■ **TASK INSTRUCTIONS**: Please give the records below back in full, exactly as shown.

■ **DATA**:
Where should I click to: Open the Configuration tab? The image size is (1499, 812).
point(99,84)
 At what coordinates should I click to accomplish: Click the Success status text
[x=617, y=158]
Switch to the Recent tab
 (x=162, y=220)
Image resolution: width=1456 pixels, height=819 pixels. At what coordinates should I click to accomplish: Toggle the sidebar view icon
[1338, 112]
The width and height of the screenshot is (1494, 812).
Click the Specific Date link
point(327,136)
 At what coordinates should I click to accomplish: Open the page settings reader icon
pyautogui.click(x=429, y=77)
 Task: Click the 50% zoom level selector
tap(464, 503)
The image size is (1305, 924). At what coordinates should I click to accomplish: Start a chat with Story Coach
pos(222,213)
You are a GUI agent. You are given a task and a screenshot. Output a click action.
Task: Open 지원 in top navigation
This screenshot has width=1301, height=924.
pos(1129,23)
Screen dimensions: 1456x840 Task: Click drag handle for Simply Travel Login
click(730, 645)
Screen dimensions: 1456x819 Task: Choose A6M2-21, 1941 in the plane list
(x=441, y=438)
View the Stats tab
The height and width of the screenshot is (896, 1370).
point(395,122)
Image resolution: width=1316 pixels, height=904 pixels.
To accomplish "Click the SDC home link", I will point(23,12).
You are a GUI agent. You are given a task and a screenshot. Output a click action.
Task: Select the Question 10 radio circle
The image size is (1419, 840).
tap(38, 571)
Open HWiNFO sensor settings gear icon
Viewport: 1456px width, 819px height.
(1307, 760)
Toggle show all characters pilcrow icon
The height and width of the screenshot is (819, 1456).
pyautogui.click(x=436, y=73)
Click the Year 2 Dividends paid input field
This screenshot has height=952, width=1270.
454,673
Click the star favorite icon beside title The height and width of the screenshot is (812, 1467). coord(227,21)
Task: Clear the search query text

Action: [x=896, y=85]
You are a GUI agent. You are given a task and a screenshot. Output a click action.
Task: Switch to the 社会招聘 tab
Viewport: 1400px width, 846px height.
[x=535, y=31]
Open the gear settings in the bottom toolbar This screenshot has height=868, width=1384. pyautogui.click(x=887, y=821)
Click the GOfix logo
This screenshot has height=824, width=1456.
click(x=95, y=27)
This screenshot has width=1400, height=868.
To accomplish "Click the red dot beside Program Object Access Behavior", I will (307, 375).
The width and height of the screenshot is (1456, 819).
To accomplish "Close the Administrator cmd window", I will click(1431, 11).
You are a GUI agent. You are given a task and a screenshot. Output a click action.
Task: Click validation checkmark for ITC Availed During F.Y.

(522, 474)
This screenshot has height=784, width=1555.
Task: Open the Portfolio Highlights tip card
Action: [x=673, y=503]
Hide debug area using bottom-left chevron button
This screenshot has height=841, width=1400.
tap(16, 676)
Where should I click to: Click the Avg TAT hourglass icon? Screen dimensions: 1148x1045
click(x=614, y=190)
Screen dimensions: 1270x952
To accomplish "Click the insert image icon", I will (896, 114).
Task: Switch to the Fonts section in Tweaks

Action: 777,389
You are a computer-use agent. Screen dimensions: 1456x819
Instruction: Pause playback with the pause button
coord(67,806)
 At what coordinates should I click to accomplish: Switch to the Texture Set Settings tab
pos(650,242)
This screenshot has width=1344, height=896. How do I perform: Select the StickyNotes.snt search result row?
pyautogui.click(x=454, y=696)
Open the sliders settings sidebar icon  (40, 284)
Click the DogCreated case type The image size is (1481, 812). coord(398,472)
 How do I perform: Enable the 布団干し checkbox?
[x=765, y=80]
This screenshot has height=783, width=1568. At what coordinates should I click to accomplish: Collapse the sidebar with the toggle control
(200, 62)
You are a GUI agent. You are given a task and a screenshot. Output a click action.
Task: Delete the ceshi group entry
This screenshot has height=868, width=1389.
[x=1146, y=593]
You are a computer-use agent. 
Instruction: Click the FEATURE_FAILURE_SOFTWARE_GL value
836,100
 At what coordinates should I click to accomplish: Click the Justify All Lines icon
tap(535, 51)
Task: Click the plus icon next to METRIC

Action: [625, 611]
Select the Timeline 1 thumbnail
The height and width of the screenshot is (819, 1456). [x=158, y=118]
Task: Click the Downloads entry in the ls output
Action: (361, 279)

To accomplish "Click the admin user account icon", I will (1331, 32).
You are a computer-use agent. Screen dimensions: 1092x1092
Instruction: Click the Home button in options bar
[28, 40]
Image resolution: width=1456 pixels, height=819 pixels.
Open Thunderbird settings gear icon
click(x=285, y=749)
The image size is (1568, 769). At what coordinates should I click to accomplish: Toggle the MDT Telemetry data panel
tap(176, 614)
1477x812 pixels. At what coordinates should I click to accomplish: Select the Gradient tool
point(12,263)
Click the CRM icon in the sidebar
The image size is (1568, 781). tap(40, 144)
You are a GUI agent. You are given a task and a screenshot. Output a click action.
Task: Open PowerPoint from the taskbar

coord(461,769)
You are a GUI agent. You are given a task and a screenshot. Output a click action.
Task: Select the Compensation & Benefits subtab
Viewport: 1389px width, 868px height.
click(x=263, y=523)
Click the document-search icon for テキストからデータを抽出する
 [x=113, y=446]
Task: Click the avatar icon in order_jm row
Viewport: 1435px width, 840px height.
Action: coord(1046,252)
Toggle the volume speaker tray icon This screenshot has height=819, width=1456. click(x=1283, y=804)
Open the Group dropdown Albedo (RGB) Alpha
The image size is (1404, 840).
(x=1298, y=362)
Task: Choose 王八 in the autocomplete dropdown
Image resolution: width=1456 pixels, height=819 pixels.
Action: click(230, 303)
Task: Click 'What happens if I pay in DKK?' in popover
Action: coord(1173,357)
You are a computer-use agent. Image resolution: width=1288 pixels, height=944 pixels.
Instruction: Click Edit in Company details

■ **RESULT FOR THIS EXERCISE**:
Where should I click to: Open the Configuration tab? The image size is (1499, 812).
point(99,84)
 At what coordinates should I click to accomplish: Click the Success status text
[x=617, y=158]
Switch to the Recent tab
 (x=162, y=220)
Image resolution: width=1456 pixels, height=819 pixels. At what coordinates should I click to accomplish: Toggle the sidebar view icon
[1338, 112]
The width and height of the screenshot is (1494, 812).
Click the Specific Date link
point(327,136)
 At what coordinates should I click to accomplish: Open the page settings reader icon
pyautogui.click(x=429, y=77)
 Task: Click the 50% zoom level selector
tap(464, 503)
The image size is (1305, 924). At what coordinates should I click to accomplish: Start a chat with Story Coach
pos(222,213)
You are a GUI agent. You are given a task and a screenshot. Output a click action.
Task: Open 지원 in top navigation
This screenshot has width=1301, height=924.
pos(1129,23)
Screen dimensions: 1456x840 Task: Click drag handle for Simply Travel Login
click(730, 645)
Screen dimensions: 1456x819 Task: Choose A6M2-21, 1941 in the plane list
(x=441, y=438)
View the Stats tab
The height and width of the screenshot is (896, 1370).
point(395,122)
Image resolution: width=1316 pixels, height=904 pixels.
To accomplish "Click the SDC home link", I will point(23,12).
You are a GUI agent. You are given a task and a screenshot. Output a click action.
Task: Select the Question 10 radio circle
The image size is (1419, 840).
tap(38, 571)
Open HWiNFO sensor settings gear icon
Viewport: 1456px width, 819px height.
(1307, 760)
Toggle show all characters pilcrow icon
The height and width of the screenshot is (819, 1456).
pyautogui.click(x=436, y=73)
Click the Year 2 Dividends paid input field
This screenshot has height=952, width=1270.
454,673
Click the star favorite icon beside title The height and width of the screenshot is (812, 1467). coord(227,21)
Task: Clear the search query text

Action: [x=896, y=85]
You are a GUI agent. You are given a task and a screenshot. Output a click action.
Task: Switch to the 社会招聘 tab
Viewport: 1400px width, 846px height.
[x=535, y=31]
Open the gear settings in the bottom toolbar This screenshot has height=868, width=1384. pyautogui.click(x=887, y=821)
Click the GOfix logo
This screenshot has height=824, width=1456.
click(x=95, y=27)
This screenshot has width=1400, height=868.
To accomplish "Click the red dot beside Program Object Access Behavior", I will (307, 375).
The width and height of the screenshot is (1456, 819).
To accomplish "Close the Administrator cmd window", I will click(1431, 11).
You are a GUI agent. You are given a task and a screenshot. Output a click action.
Task: Click validation checkmark for ITC Availed During F.Y.

(522, 474)
This screenshot has height=784, width=1555.
Task: Open the Portfolio Highlights tip card
Action: [x=673, y=503]
Hide debug area using bottom-left chevron button
This screenshot has height=841, width=1400.
tap(16, 676)
Where should I click to: Click the Avg TAT hourglass icon? Screen dimensions: 1148x1045
click(x=614, y=190)
Screen dimensions: 1270x952
To accomplish "Click the insert image icon", I will (896, 114).
Task: Switch to the Fonts section in Tweaks

Action: 777,389
You are a computer-use agent. Screen dimensions: 1456x819
Instruction: Pause playback with the pause button
coord(67,806)
 At what coordinates should I click to accomplish: Switch to the Texture Set Settings tab
pos(650,242)
This screenshot has width=1344, height=896. How do I perform: Select the StickyNotes.snt search result row?
pyautogui.click(x=454, y=696)
Open the sliders settings sidebar icon  (40, 284)
Click the DogCreated case type The image size is (1481, 812). coord(398,472)
 How do I perform: Enable the 布団干し checkbox?
[x=765, y=80]
This screenshot has height=783, width=1568. At what coordinates should I click to accomplish: Collapse the sidebar with the toggle control
(200, 62)
You are a GUI agent. You are given a task and a screenshot. Output a click action.
Task: Delete the ceshi group entry
This screenshot has height=868, width=1389.
[x=1146, y=593]
You are a computer-use agent. 
Instruction: Click the FEATURE_FAILURE_SOFTWARE_GL value
836,100
 At what coordinates should I click to accomplish: Click the Justify All Lines icon
tap(535, 51)
Task: Click the plus icon next to METRIC

Action: [625, 611]
Select the Timeline 1 thumbnail
The height and width of the screenshot is (819, 1456). [x=158, y=118]
Task: Click the Downloads entry in the ls output
Action: (361, 279)

To accomplish "Click the admin user account icon", I will (1331, 32).
You are a computer-use agent. Screen dimensions: 1092x1092
Instruction: Click the Home button in options bar
[28, 40]
Image resolution: width=1456 pixels, height=819 pixels.
Open Thunderbird settings gear icon
click(x=285, y=749)
The image size is (1568, 769). At what coordinates should I click to accomplish: Toggle the MDT Telemetry data panel
tap(176, 614)
1477x812 pixels. At what coordinates should I click to accomplish: Select the Gradient tool
point(12,263)
Click the CRM icon in the sidebar
The image size is (1568, 781). tap(40, 144)
You are a GUI agent. You are given a task and a screenshot. Output a click action.
Task: Open PowerPoint from the taskbar

coord(461,769)
You are a GUI agent. You are given a task and a screenshot. Output a click action.
Task: Select the Compensation & Benefits subtab
Viewport: 1389px width, 868px height.
click(x=263, y=523)
Click the document-search icon for テキストからデータを抽出する
 [x=113, y=446]
Task: Click the avatar icon in order_jm row
Viewport: 1435px width, 840px height.
Action: coord(1046,252)
Toggle the volume speaker tray icon This screenshot has height=819, width=1456. click(x=1283, y=804)
Open the Group dropdown Albedo (RGB) Alpha
The image size is (1404, 840).
(x=1298, y=362)
Task: Choose 王八 in the autocomplete dropdown
Image resolution: width=1456 pixels, height=819 pixels.
Action: click(230, 303)
Task: Click 'What happens if I pay in DKK?' in popover
Action: coord(1173,357)
You are a computer-use agent. Image resolution: width=1288 pixels, height=944 pixels.
Instruction: Click Edit in Company details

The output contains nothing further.